### Task goal
Leave out the pictures and restate every entry word for word.

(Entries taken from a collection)
________
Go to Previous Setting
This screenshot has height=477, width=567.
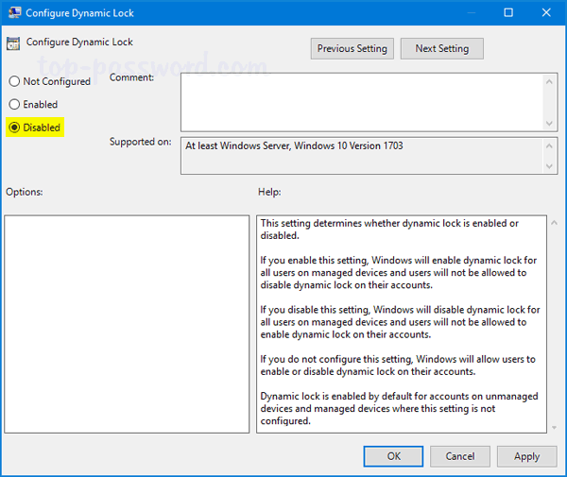[x=352, y=48]
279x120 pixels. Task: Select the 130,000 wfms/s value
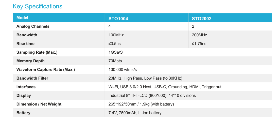click(x=123, y=70)

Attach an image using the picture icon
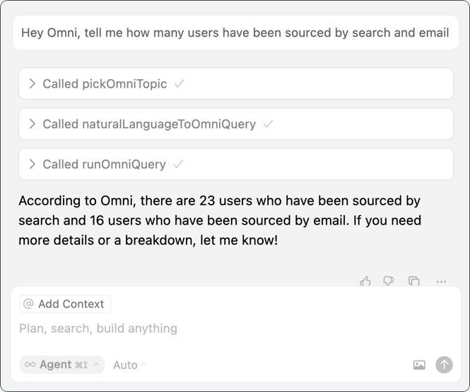point(419,364)
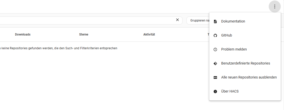Image resolution: width=284 pixels, height=110 pixels.
Task: Click the GitHub octocat icon
Action: coord(215,36)
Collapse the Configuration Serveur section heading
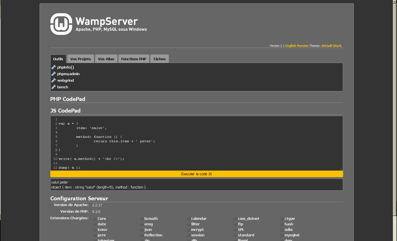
________
### Exercise response
Go to Previous Setting
This screenshot has height=477, width=567.
[x=352, y=48]
279x120 pixels. Task: Select the 130,000 wfms/s value
click(x=123, y=70)

Attach an image using the picture icon
point(419,364)
Image resolution: width=284 pixels, height=110 pixels.
Task: Click the GitHub octocat icon
Action: coord(215,36)
Collapse the Configuration Serveur section heading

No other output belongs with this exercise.